++++ RECORDS FOR THE TASK

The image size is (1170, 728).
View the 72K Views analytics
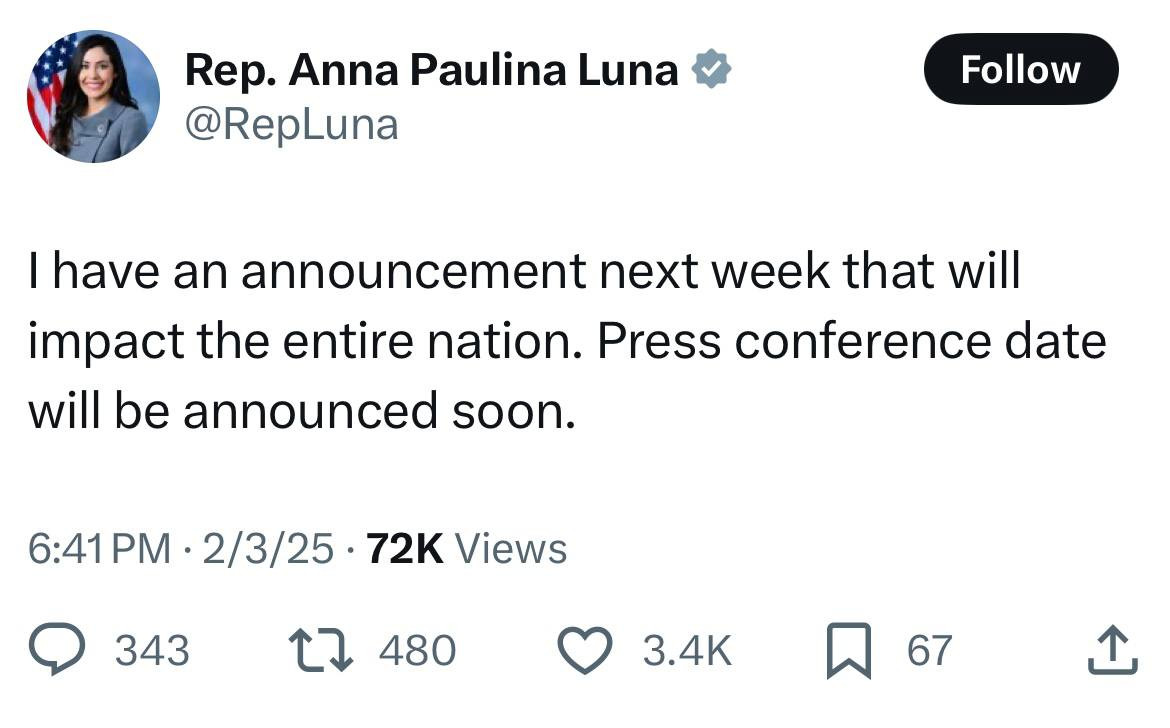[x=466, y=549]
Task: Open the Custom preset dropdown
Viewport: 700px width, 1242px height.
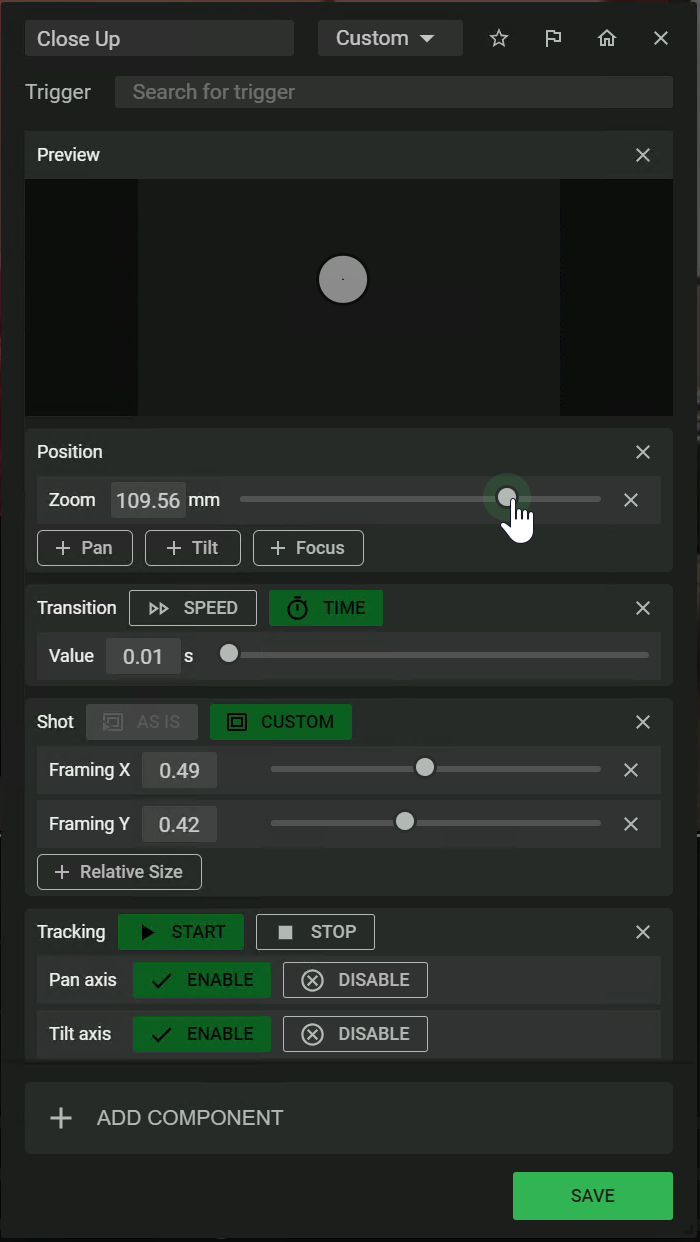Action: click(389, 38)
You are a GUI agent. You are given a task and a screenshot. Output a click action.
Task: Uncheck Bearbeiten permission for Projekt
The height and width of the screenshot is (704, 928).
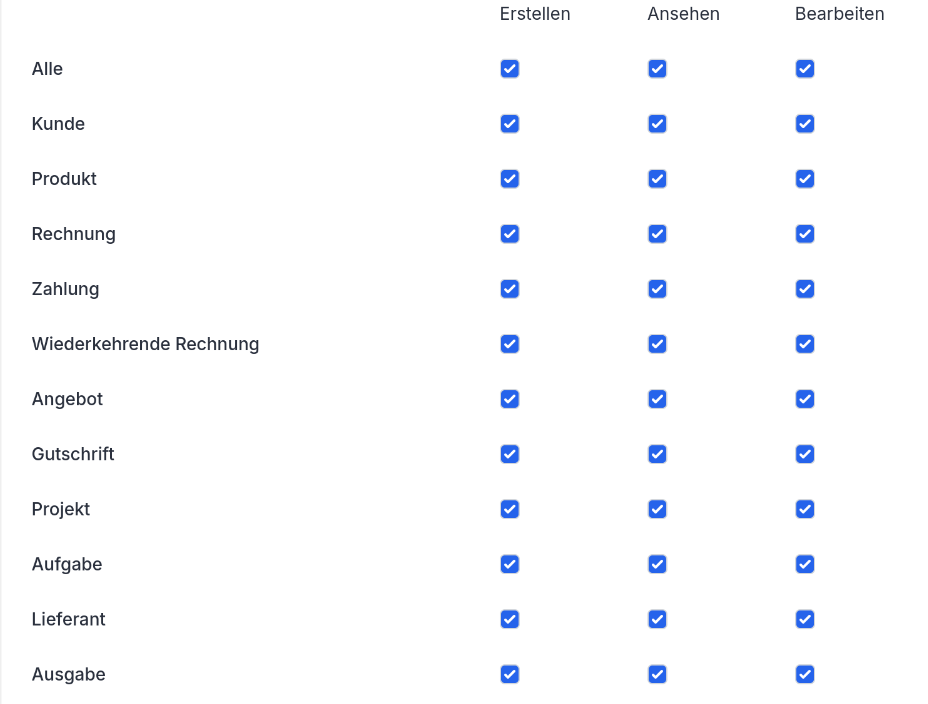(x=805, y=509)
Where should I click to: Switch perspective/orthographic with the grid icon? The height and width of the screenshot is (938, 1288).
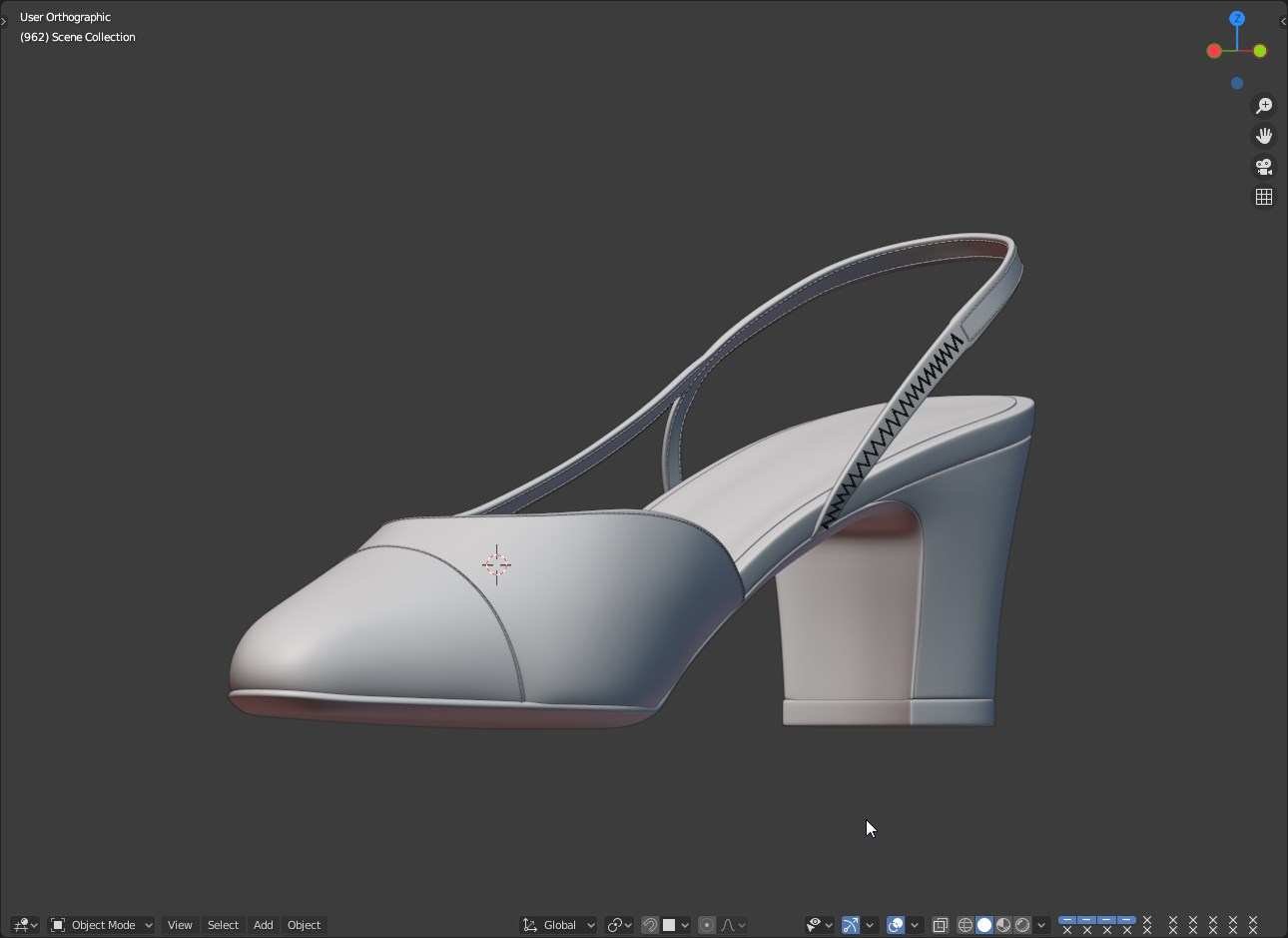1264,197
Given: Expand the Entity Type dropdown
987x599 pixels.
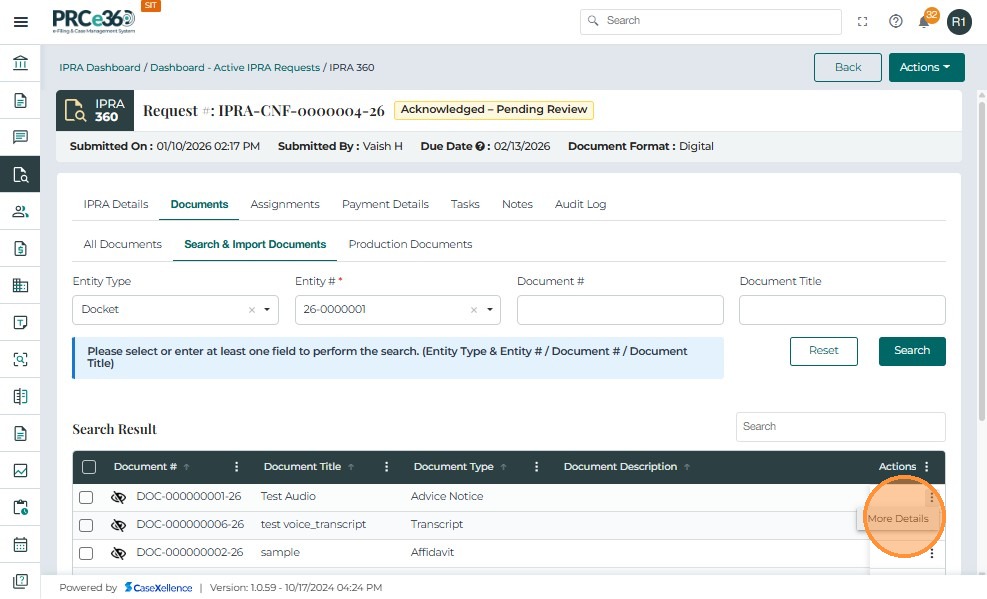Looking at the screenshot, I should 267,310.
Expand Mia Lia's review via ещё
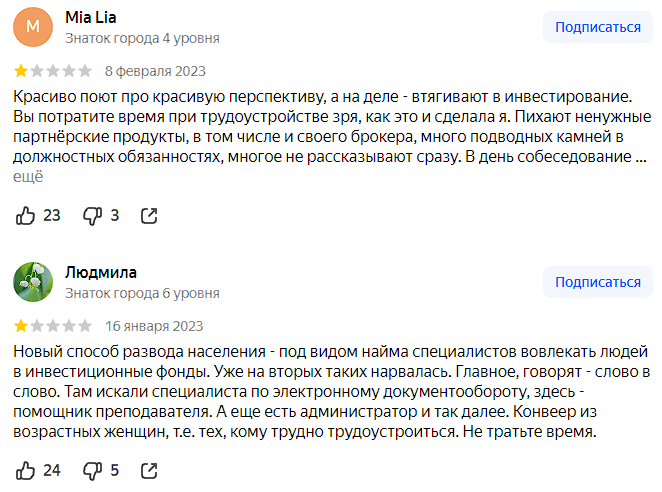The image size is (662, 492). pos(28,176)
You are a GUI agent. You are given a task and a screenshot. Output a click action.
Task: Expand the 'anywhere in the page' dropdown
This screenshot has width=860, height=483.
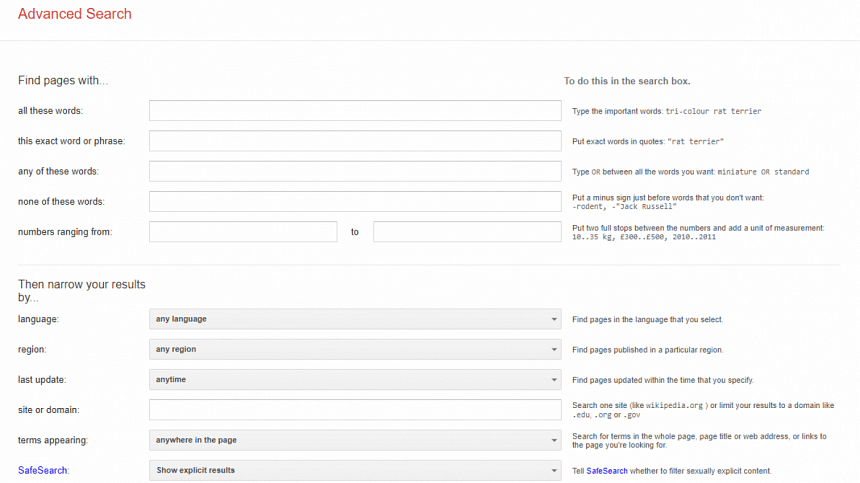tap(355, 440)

++++++++

WORK REQUIRED: Leave out the pictures, and write out all the remaining data above exactly.

ANSWER TO THIS EXERCISE:
The image size is (1170, 728).
View the 72K Views analytics
[x=466, y=549]
Task: Open the Custom preset dropdown
Viewport: 700px width, 1242px height.
Action: click(389, 38)
You are a GUI agent. You are given a task and a screenshot. Output a click action.
Task: Uncheck Bearbeiten permission for Projekt
The height and width of the screenshot is (704, 928).
(x=805, y=509)
Where should I click to: Switch perspective/orthographic with the grid icon? The height and width of the screenshot is (938, 1288).
1264,197
Given: Expand the Entity Type dropdown
987x599 pixels.
Looking at the screenshot, I should 267,310.
Expand Mia Lia's review via ещё
The image size is (662, 492). pos(28,176)
You are a GUI agent. You are given a task and a screenshot. Output a click action.
Task: Expand the 'anywhere in the page' dropdown
This screenshot has width=860, height=483.
tap(355, 440)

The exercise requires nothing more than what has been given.